SELECT a.value AS x, b.value AS y, a.value * b.value AS product
FROM generate_series(1, 10) AS a(value)
CROSS JOIN generate_series(1, 10) AS b(value)
ORDER BY x, y;

Behavior Notes

  • Inclusive bounds: Both start and stop are included in the output when the step aligns.
  • Auto-detect direction: When step is omitted, the function automatically determines the direction. For integers and floats, it uses +1 or -1. For timestamps, it uses +1 day or -1 day.
  • Direction mismatch: If the step goes in the opposite direction from start to stop (e.g., generate_series(1, 5, -1)), an empty result is returned. This follows PostgreSQL behavior.

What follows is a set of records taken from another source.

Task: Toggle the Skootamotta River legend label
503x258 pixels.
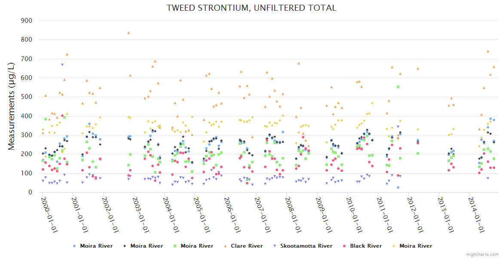Action: [x=306, y=246]
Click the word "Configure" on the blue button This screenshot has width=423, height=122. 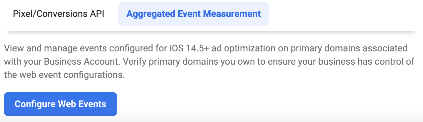tap(35, 104)
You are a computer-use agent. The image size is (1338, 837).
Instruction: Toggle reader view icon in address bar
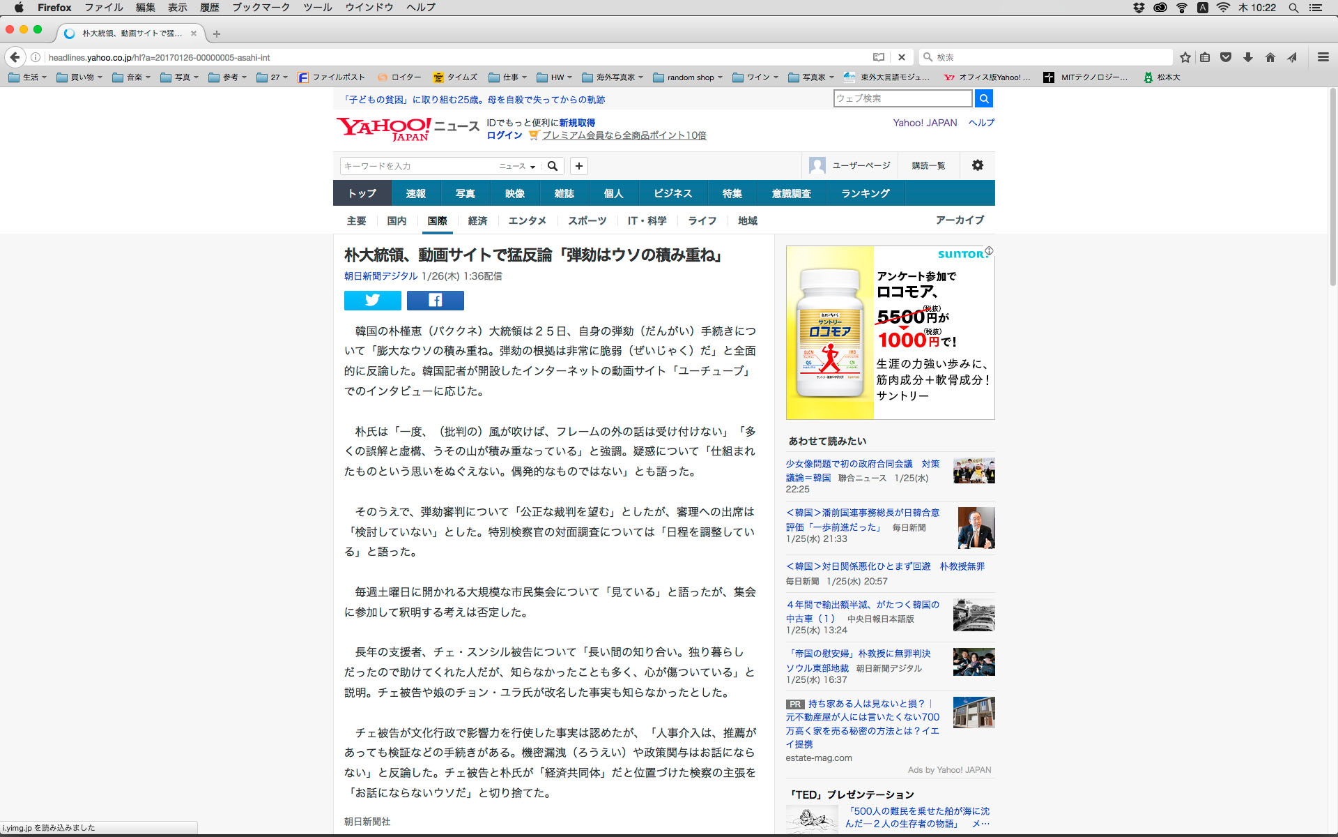pyautogui.click(x=879, y=57)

  • Zero step: A step of zero is an error.
  • Safety limit: A maximum of 10,000,000 rows can be generated per call to prevent out-of-memory conditions.
  • Case insensitive: GENERATE_SERIES, generate_series, and Generate_Series all work.
  • Month approximation: The month interval unit is approximated as 30 days. For exact calendar month arithmetic, use application-level logic.